The Center for Strategic and International Studies admitted that Russia’s motives for attacking its own pipelines are unclear, but that it “may be warning and signaling to Europe and the West that it is willing to target civilian infrastructure.”11 Putin has dismissed such allegations as “stupid,” and is placing the blame on the West, the U.S. in particular.12 Sachs weighed in with his take on who did it:13

“It’s pretty interesting who blew up the Nord Stream Pipeline. One president, I know, said if Russia invades, that’s the end of the pipeline.14 And then when asked, ‘Well, what do you mean Mr.
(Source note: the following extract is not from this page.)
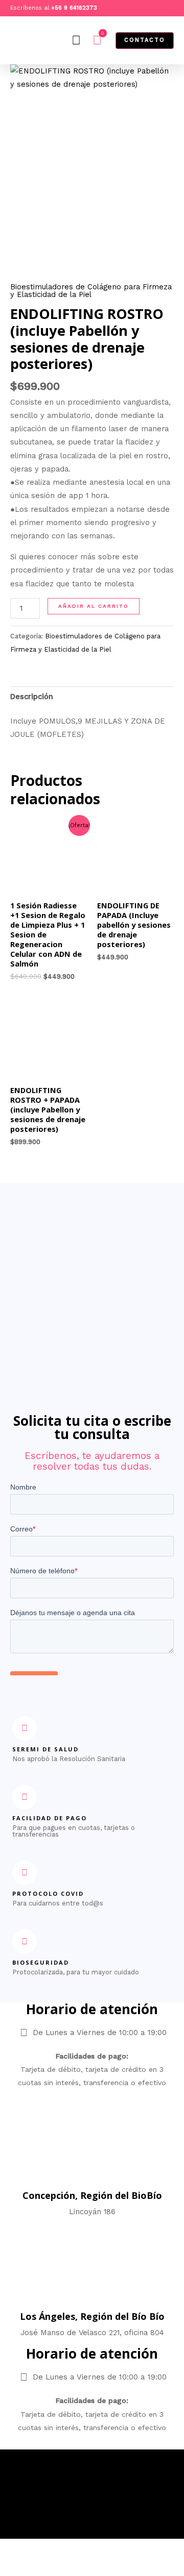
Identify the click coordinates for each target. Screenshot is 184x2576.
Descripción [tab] (31, 696)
President,’ he said, ‘Well, we have our ways.’ Then after the pipeline is blown up, the Secretary of State said this is a tremendous opportunity to wean Europe from Russia. Well, what’s the narrative?

The narrative is Russia did it. And the newspapers say, ‘U.S. officials say Russia did it.’ Russia blew up its own pipeline. Its own billions of dollars of infrastructure. The pipeline that carries Russian energy to European markets … whereas the other side said they were going to do it. This narrative business, it’s really pretty clear.”
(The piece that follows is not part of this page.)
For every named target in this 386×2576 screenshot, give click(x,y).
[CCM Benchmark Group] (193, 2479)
Who stands to gain from the pipelines’ demise? Russia lost a multibillion-dollar investment, long-term wealth potential and hence geopolitical power, and present-day leverage against NATO sanctions.

Aside from “sending a message” that it’s willing to destroy civilian infrastructure, it gains nothing from sabotaging its own pipelines. Such a message would have been far clearer and more rational had they attacked someone else’s infrastructure and not its own.

The U.S., however, certainly appears to have both motive and intention. U.S. officials have publicly stated they would “one way or another” eliminate Nord Stream 2 if Russia decided to invade Ukraine, which, of course, it did.

By sabotaging the pipelines, the U.S. stands to gain financially by increasing its own natural gas exports, and it gains by weakening Russia’s income potential and leverage over Europe. The loss of the pipelines also benefits the U.S. by putting Europe in a situation where it cannot be tempted to leave America’s side against Russia. As noted by The American Conservative:15

“Winter is soon arriving in Europe. If European peoples get tired of being cold, and/or paying a fortune for heating, they may take to the streets to demand that their governments push for peace negotiations between Russia and Ukraine, so that the flow of Russian gas can start again. But now, with the Nord Stream pipelines badly damaged, that possibility has been foreclosed …”

Is War What They Want?

Ukraine has long been used as a pathway — during WWI and WWII — for Western powers as they attempted to conquer the East. But, as noted in “Ukraine on Fire,” a 2016 documentary produced by Oliver Stone, “every time, Ukrainians ended up paying the highest price for these grand games of power.”16 As a result, Ukraine, being surrounded by greater powers on all sides, had to master the art of changing sides.

The U.S., meanwhile, has long meddled in the affairs of other countries against the wishes of the very populations we claim to have “rescued.” As explained in a “Democracy Now!” video titled “Overthrow: 100 Years of U.S. Meddling and Regime Change,” “By one count, the United States has interfered in more than 80 foreign elections between 1946 and 2000. And that doesn’t count U.S.-backed coups and invasions.”17

As Brand put it, “In case after case, we are seeing, whether it’s the war, NATO expansionism, meddling in foreign democracies, a sort of psychotic, vampiric recklessness, followed by maddening lies.”18 Indeed, even now, the U.S. is still flexing its imperialist muscles, this time by apparently seeking to escalate the conflict between Russia and Ukraine. And ultimately, imperialism, which the U.S. has perfected, is globalism.

As explained by investigative journalist Whitney Webb, the Ukraine-Russia conflict may be “the opening act for the newest iteration of the seemingly endless ‘War on Terror,’”19 leading to further fear among the population. A fearful people, in turn, will willingly give emergency powers to leaders, who will use them to take your rights away “for your own safety.”